Civic Friendship and Democracy: Past and Present Perspectives
My dissertation seeks to clarify the stakes of recent calls to increase civic friendship in our communities by initiating a conversation between contemporary and historical theoretical work about the requirements and consequences of using friendship as a model for social and political relationships between citizens. Friends’ lives are bound together by shared activity and by mutual concern and support; in what ways do relations between citizens, who often begin as strangers, take up these attitudes and behaviors? What kinds of civic friendship are possible in our contemporary democratic communities? How are they cultivated? And what are their political advantages and disadvantages? These questions guide the project as a whole.

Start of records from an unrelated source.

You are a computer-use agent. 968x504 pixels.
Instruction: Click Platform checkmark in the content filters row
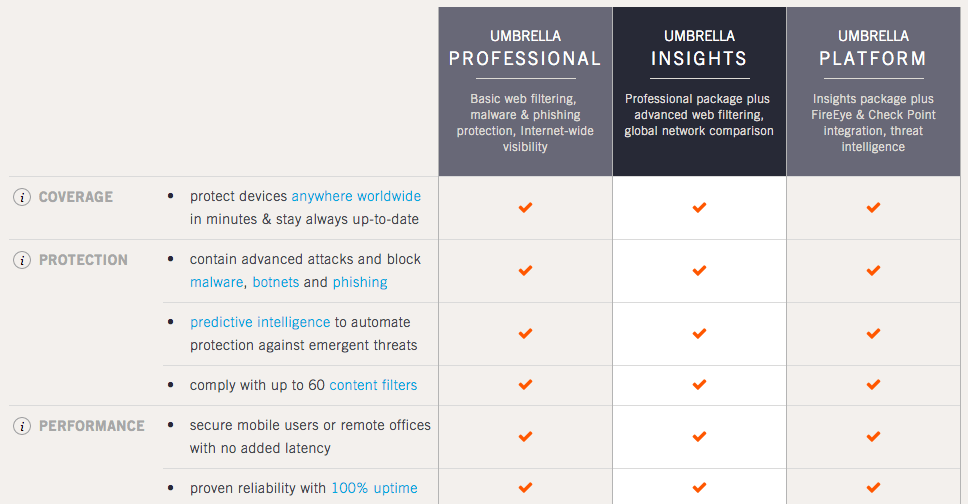874,385
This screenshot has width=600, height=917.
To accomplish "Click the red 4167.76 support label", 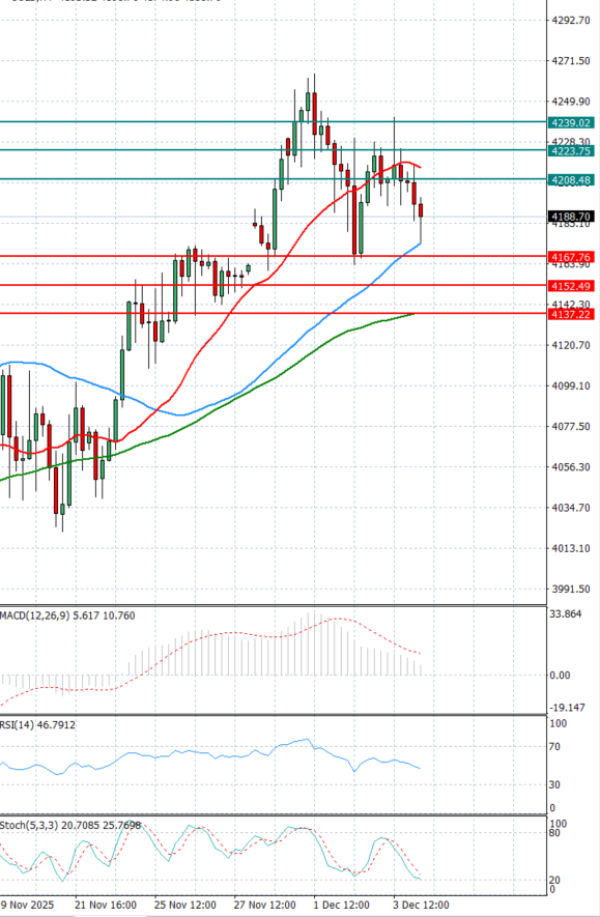I will click(x=572, y=257).
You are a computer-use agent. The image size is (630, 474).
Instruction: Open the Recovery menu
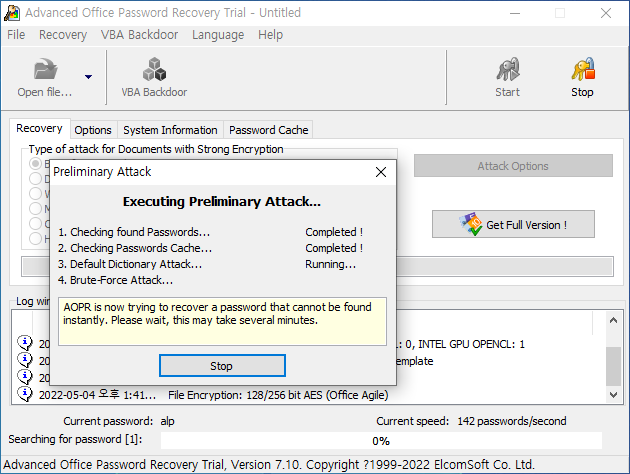[63, 34]
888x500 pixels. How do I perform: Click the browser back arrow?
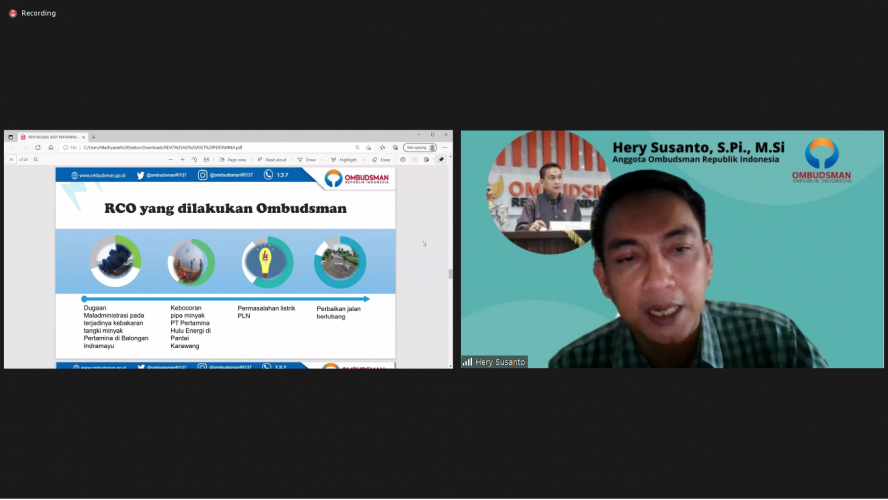tap(12, 147)
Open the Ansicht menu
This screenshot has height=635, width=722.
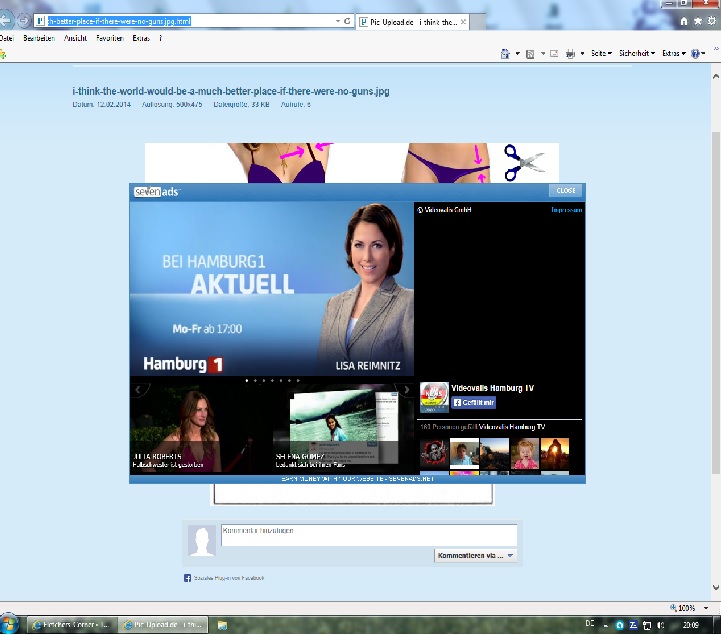pos(76,38)
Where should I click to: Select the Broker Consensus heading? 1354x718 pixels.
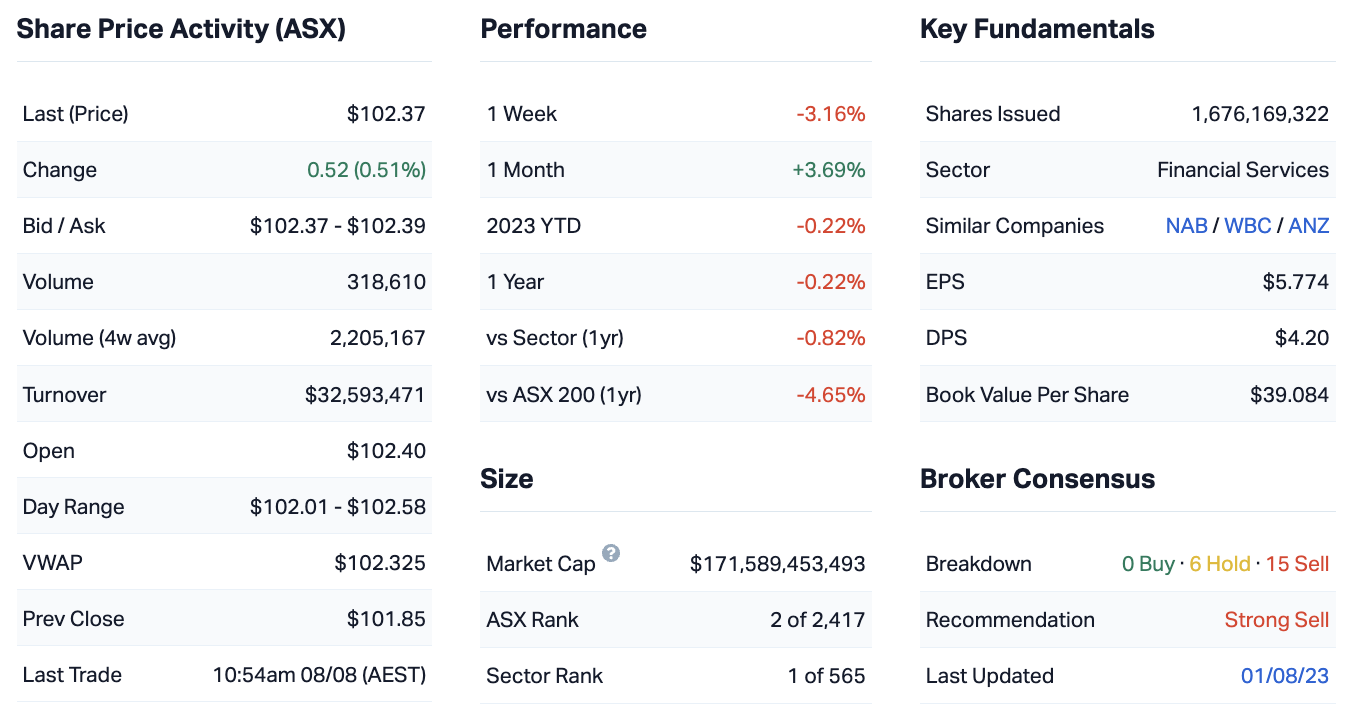click(x=1037, y=479)
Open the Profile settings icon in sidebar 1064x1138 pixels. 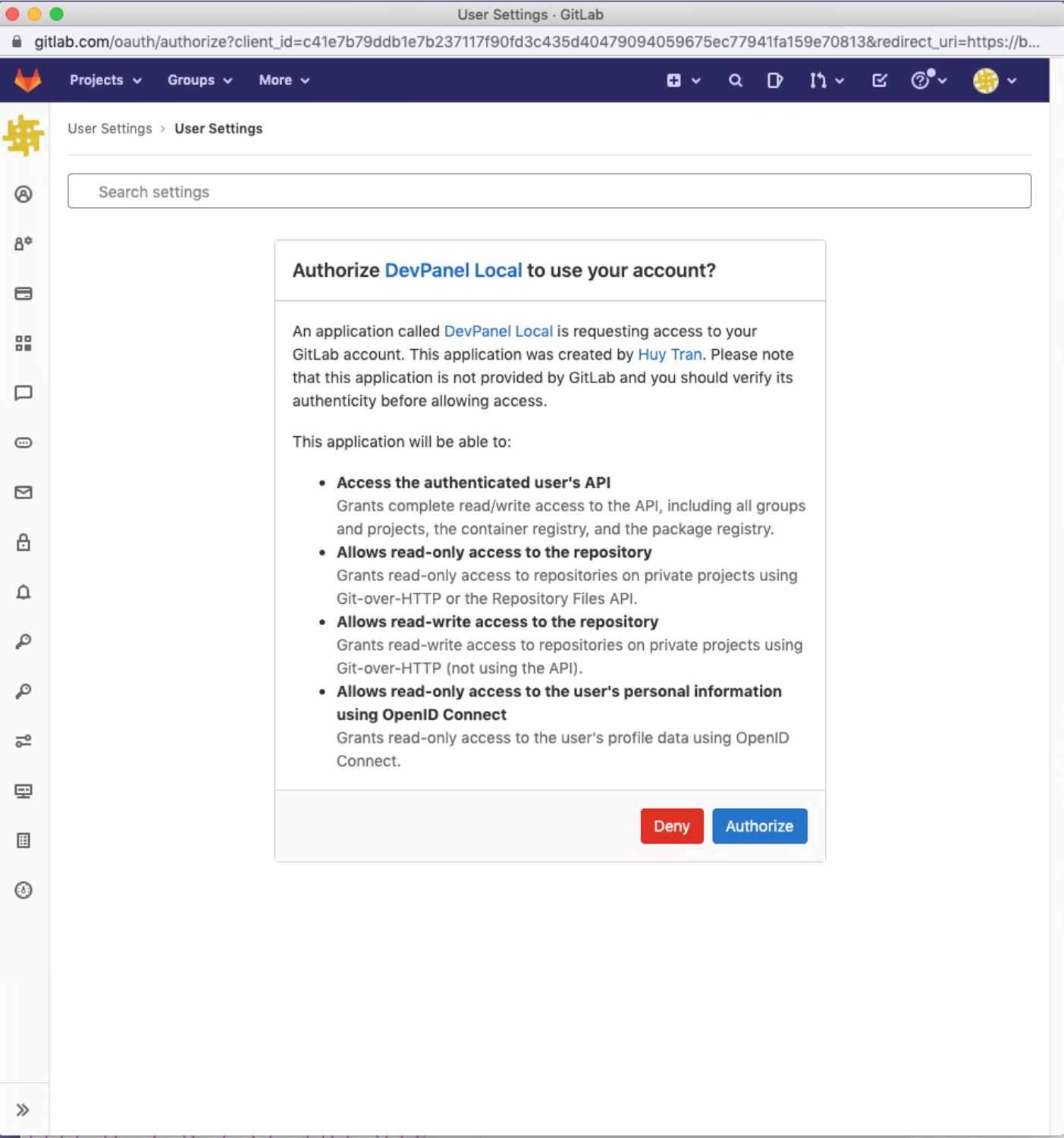pyautogui.click(x=24, y=193)
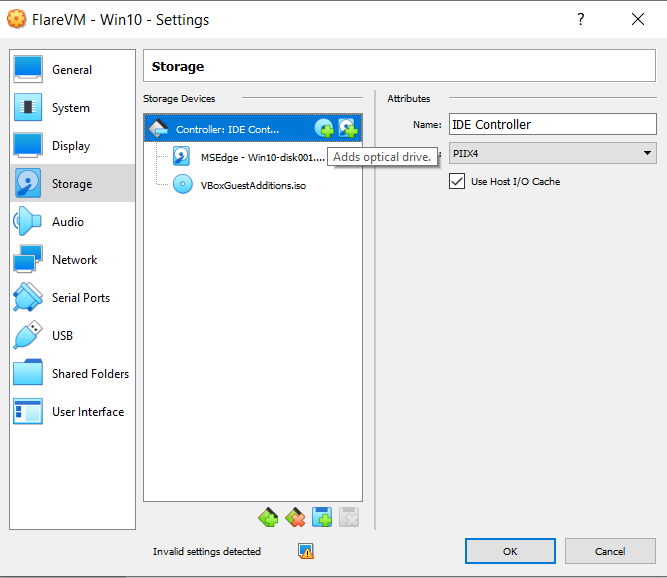
Task: Open the PIIX4 controller type dropdown
Action: click(x=552, y=153)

I begin by canvassing some recent and popular work by Robert Bellah et al., Robert Putnam, and Danielle Allen in order to clarify the claims they make about different forms of civic friendship. The chapters that follow focus on the work of Aristotle, Tocqueville, and Adam Smith respectively in order to respond to various gaps I find in the contemporary accounts. I assess what each thinker, contemporary and canonical, can offer us today as we continue to think about the most sustainable and fair ways in which citizens can relate to one another in vast and diverse contemporary democracies. Along the way I address several important over-arching issues: the relationship between self-interest and care for others; the relationship between different sorts of equality and civic friendship; and the different roles that reason, emotions, habits, and institutions play in the cultivation of various kinds of civic friendship. I conclude that equality and justice ought to be both prerequisites and consequences of civic friendship, that self-interest is not a sufficient source for robust civic friendship and that instead some kind of imaginative and emotional motivation is needed, and that civic friendship must be understood as both a moral and a political phenomenon.